Al Federale passa la linea del governatore, ricandidatura del Doge (anche in attesa di capire cosa deciderà a Consulta) e Salvini chiede il sostegno interno. Calderoli: “Il Veneto è la nostra fiamma”
Salvini prende coraggio: beve grappa Zaia. Passa la linea Doge maximus: ricandidatura di Luca Zaia in Veneto, battaglia politica contro FdI, Meloni, “mai mular”, e totale intesa con il Doge, quello vero, “perché caro Luca – dice Salvini al Federale della Lega – la questione che mi poni è corretta. Il tema sul quarto mandato ormai è politico. Chiediamo la tua ricandidatura. E… ”. Questa è la parte del Salvini paraculetto, ammaccatuccio che sparge balsamo sulle sue ferite ferroviarie: “Ovviamente per avere forza di fronte a Meloni voglio un partito unito al Congresso, niente sparate e lotta interna”. Il Congresso è previsto a marzo e Salvini si ricandida. Significa: io faccio il leone di San Zaia, difendo il Veneto, Luca, voi non mi sbranate. Pare che funzioni, una favola. E’ il patto della soppressa, premiata osteria Zaia.
Grande novità: contro il logorio del binario e della vita moderna (con Meloni) Salvini sorseggia grappa Zaia e dice: “I territori vanno sempre ascoltati, sinergia massima con Luca”. Ormai Salvini si tatua la Z di Zaia pure sull’avambraccio. Al Federale dedicato alla questione Veneto, il ferroviere ministro si presenta mogio, mogio (non gliene va dritta una in questo periodo) e lascia parlare Alberto Stefani, il vicesegretario della Lega, segretario della Liga, un tipo che sta facendo vedere di che erba è fatta la scopa veneta e che spiega: “Cari amici, nessun astio con FdI ma la Liga è un partito identitario e le comunali lo hanno dimostrato”. Zaia, da Venezia, detta la linea: “Io, caro Matteo, lo ricordo. Senza il Veneto non c’è Lega. Sono certo di poter vincere. Io chiedo la mia ricandidatura”. Si alza il tiro: non basta più la candidatura per un rappresentante della Lega, si rilancia ancora su Zaia, la quarta. Salvini, per una volta vorrebbe dargli i bacetti, e fa il saggio Salvini, tanto da precisare che lui si è fatto da parte, per il bene della comunità: “Finora ho lasciato parlare solo i veneti perché è una battaglia di territorio, è giusto che parliate voi, ma ci tengo a dirvi che dobbiamo fare attenzione. Non contrapponiamo nord-sud. Deve passare come la battaglia della buona amministrazione”. Fedriga, collegato, ascolta, Attilio Fontana, da Milano, tace, mentre si fanno sentire i vecchi leoni bianchi, Giorgetti e Calderoli, tornati giovani con i calzoni alla zuava. Il Calde è già sul Piave e se serve tira piatti di polenta. Dice il Calde: “Il Veneto è la nostra fiamma”. Anche il Giorgetti si fa un goccetto: “Il Veneto è questione di identità”. Si parla di natura veneta, carne matta, che non va fatta infuriare altrimenti, chi li tiene sti veneti?
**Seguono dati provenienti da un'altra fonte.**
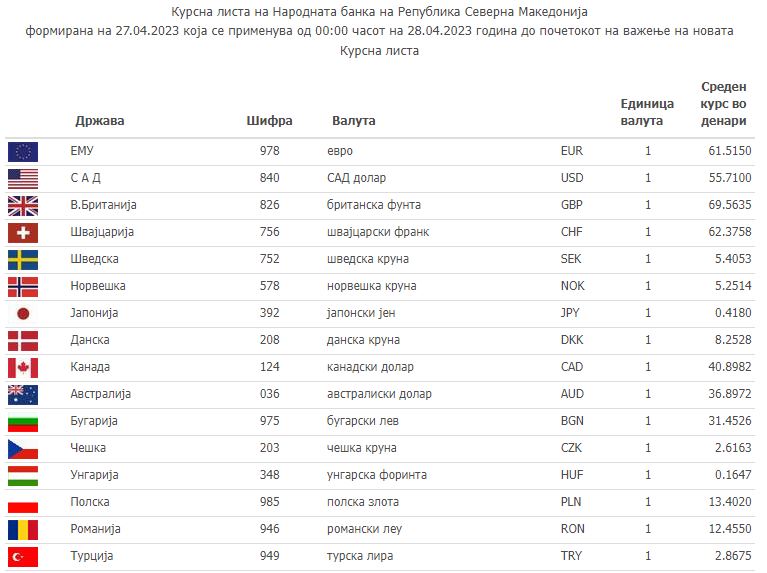Click the Данска country name
Viewport: 767px width, 573px height.
coord(90,340)
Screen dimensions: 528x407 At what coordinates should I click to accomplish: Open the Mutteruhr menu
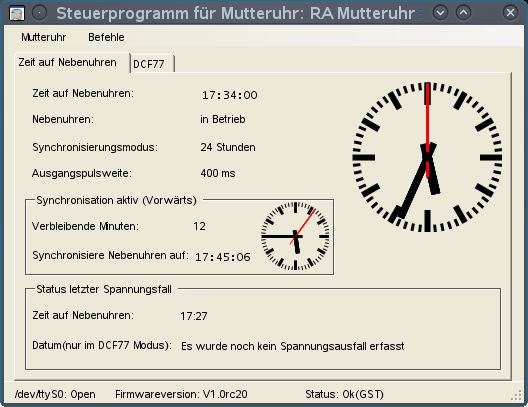(x=43, y=37)
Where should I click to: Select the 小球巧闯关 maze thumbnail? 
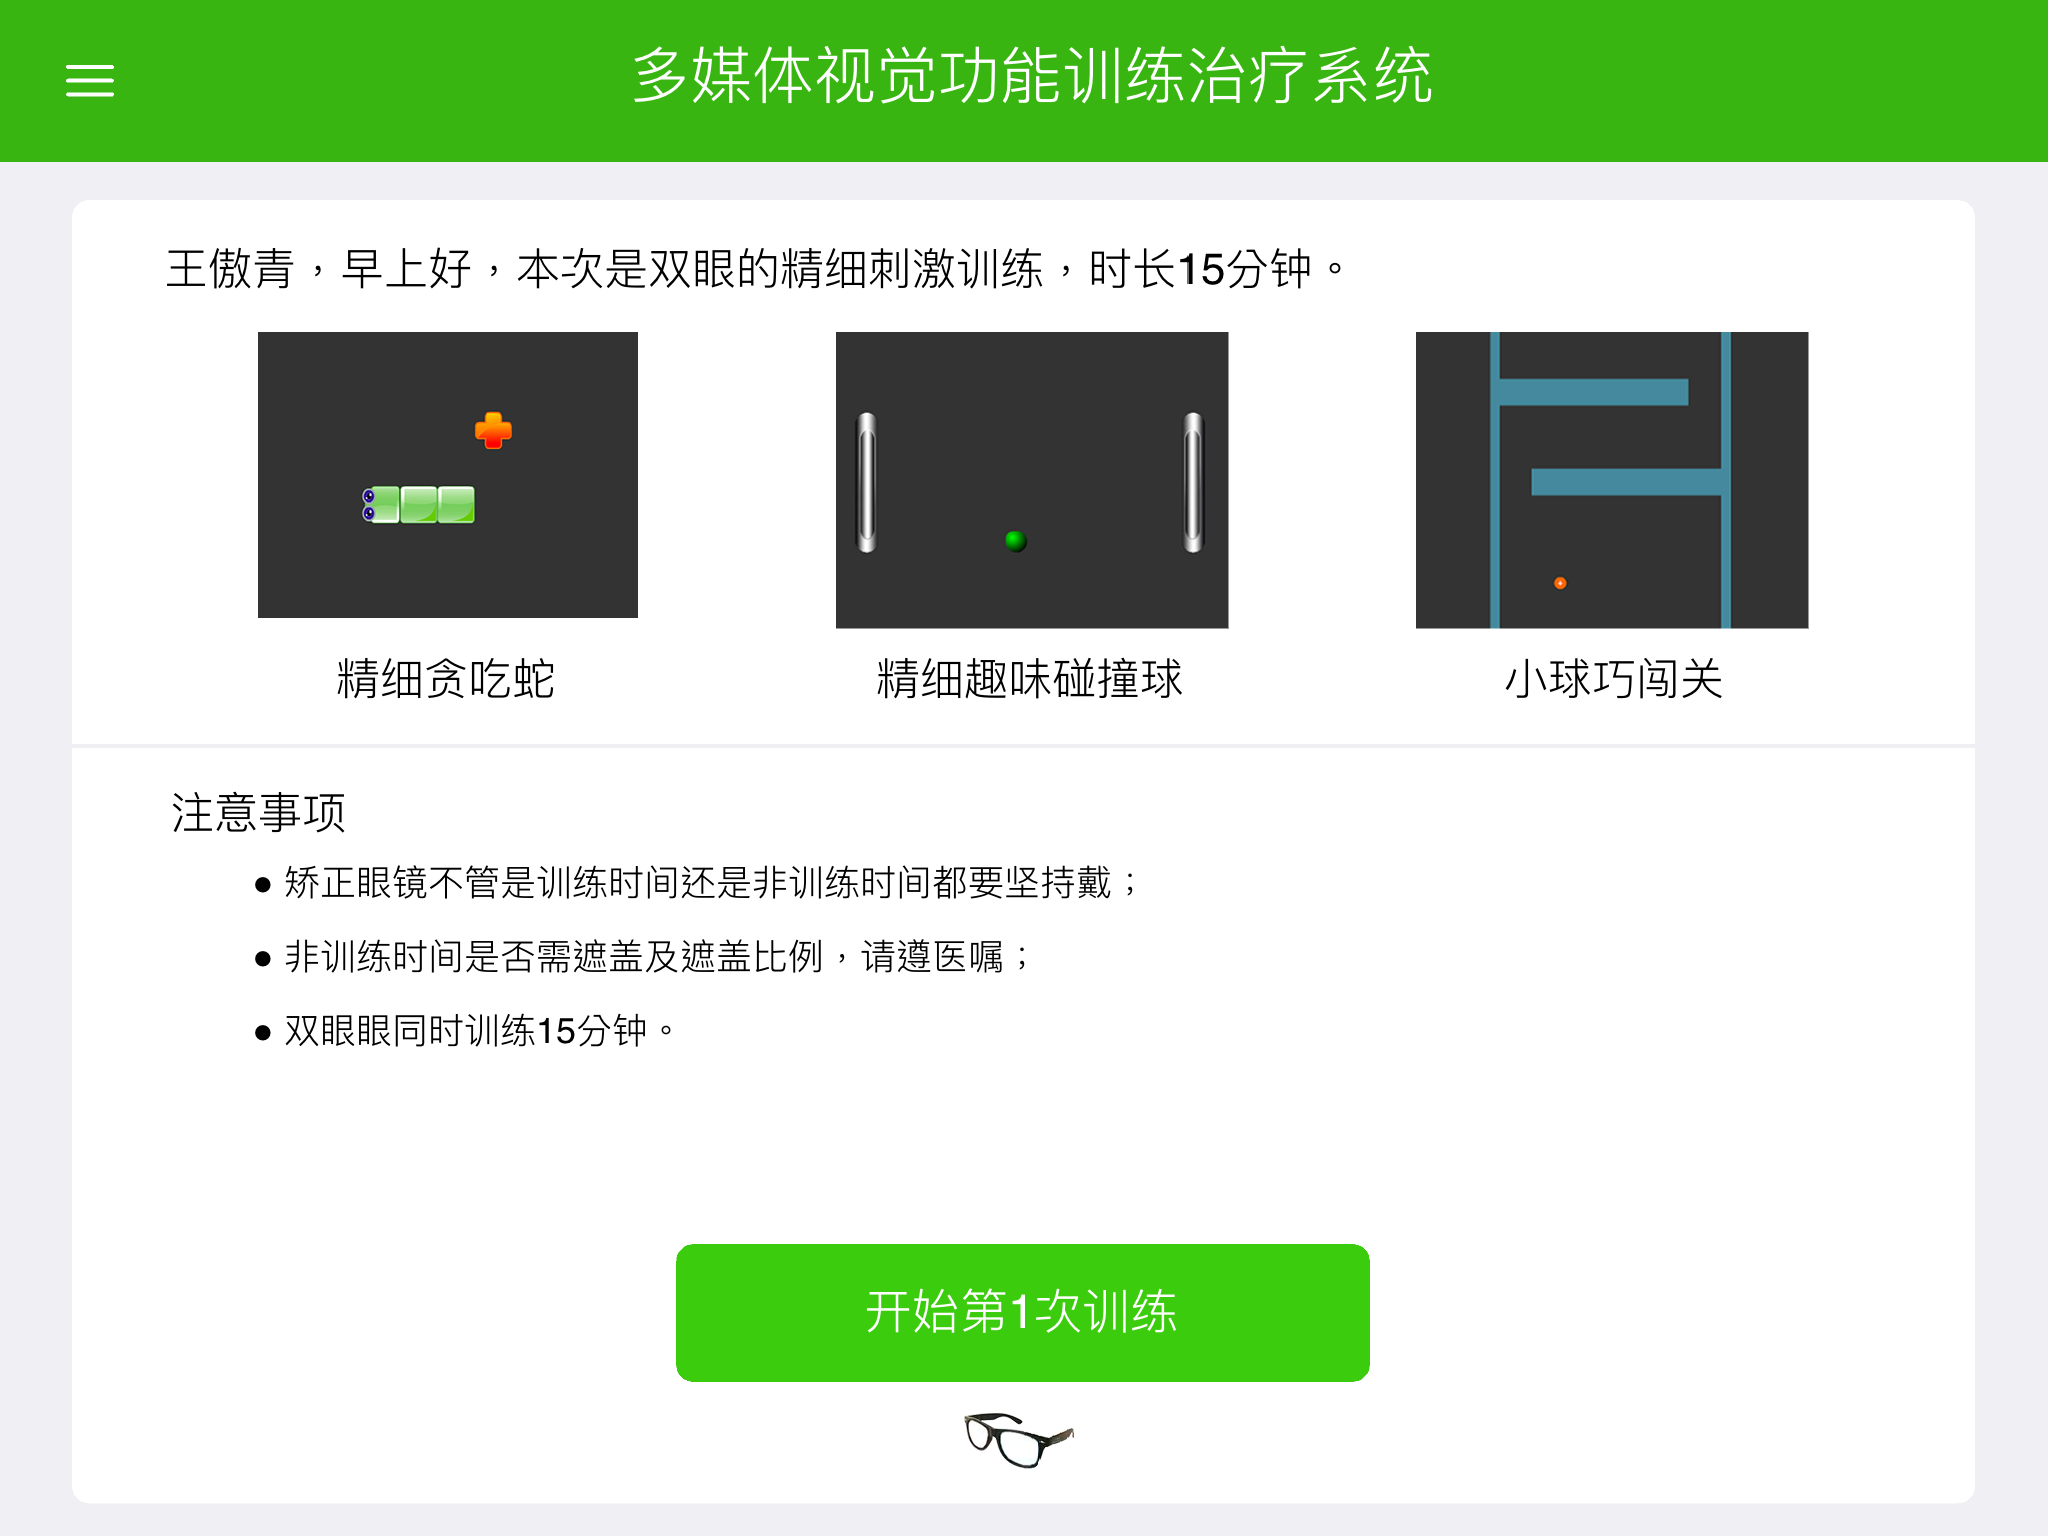tap(1612, 480)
Come ha scritto il Foglio il modello è la piccola Bassano dove FdI ha preteso la candidatura e ha perso. Zaia: “Mi permetto di ricordare il caso Bassano”. Salvini, che per tre ore non sente parlare di pantografi e ritardi, è così felice che traccia la strategia: “E’ giusto che i veneti facciano rumore e io dirò a Meloni, cara Giorgia, i veneti, non li controllo (cosa verissima). Avanti così”. Sorrisi, spirito da spogliatoio. L’arciduca Fedriga consiglia di tenere conto anche della decisione della Consulta. Il governo ha deciso di impugnare la legge regionale campana, la legge De Luca, e nella Lega c’è chi spera nella sapienza dei giudici. La Corte si dovrebbe pronunciare a maggio e chi lo dice che la Corte non possa pronunciarsi a favore del quarto mandato? Ecco che allora si torna, sparatissimi, su Zaia, l’elisir di Salvini. Fino a quel momento si attende e si ricorda che i furbettini di FdI, in Piemonte, hanno sostenuto la legge sul terzo mandato che fa contento Cirio di Forza Italia. In pratica: due pesi e due Tajani. La grappa Zaia si beve che è una meraviglia anche perché come ricordano i leghisti: “Amici, se Luca non si candida come si mette con i consiglieri regionali? Altri disoccupati leghisti, eh no”. Chi l’avrebbe detto? Hanno trovato la vecchia concordia e la pace in guerra. Il Veneto era spina di Salvini mentre adesso è la sua rosa.